Copy the lines below word for word, beginning with the first line and ending with the line that contains "company-logo: FWA FIN-WISER", including both of those lines.

Stored data entries:
########

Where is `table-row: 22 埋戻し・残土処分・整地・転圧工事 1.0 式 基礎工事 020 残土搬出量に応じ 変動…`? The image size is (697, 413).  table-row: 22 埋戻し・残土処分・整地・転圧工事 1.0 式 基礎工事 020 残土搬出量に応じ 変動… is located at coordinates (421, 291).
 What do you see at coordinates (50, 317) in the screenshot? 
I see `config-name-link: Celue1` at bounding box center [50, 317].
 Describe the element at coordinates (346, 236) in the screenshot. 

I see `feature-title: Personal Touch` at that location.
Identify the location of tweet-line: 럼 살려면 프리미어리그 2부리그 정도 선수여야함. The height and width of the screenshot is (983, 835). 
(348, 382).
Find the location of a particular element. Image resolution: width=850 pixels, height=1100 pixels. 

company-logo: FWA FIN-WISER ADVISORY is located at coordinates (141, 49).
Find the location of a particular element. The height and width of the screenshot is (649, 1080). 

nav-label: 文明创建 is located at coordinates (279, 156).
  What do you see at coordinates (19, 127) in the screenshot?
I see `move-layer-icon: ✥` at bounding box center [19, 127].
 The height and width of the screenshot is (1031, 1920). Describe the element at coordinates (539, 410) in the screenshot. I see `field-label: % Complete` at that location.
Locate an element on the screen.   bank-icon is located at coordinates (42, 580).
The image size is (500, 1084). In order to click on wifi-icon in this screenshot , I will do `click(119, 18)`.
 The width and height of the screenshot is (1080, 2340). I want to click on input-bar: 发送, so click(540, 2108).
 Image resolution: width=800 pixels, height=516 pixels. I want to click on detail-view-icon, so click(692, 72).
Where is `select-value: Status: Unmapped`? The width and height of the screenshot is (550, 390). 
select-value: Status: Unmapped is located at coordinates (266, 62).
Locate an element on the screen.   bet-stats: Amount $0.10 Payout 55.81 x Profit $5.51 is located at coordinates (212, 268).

########

- [RESPONSE TO THE TASK]
Where is `table-row: 22 埋戻し・残土処分・整地・転圧工事 1.0 式 基礎工事 020 残土搬出量に応じ 変動…`? The image size is (697, 413).  table-row: 22 埋戻し・残土処分・整地・転圧工事 1.0 式 基礎工事 020 残土搬出量に応じ 変動… is located at coordinates (421, 291).
 What do you see at coordinates (50, 317) in the screenshot? 
I see `config-name-link: Celue1` at bounding box center [50, 317].
 Describe the element at coordinates (346, 236) in the screenshot. 

I see `feature-title: Personal Touch` at that location.
Identify the location of tweet-line: 럼 살려면 프리미어리그 2부리그 정도 선수여야함. The height and width of the screenshot is (983, 835). 
(348, 382).
Find the location of a particular element. Image resolution: width=850 pixels, height=1100 pixels. 

company-logo: FWA FIN-WISER ADVISORY is located at coordinates (141, 49).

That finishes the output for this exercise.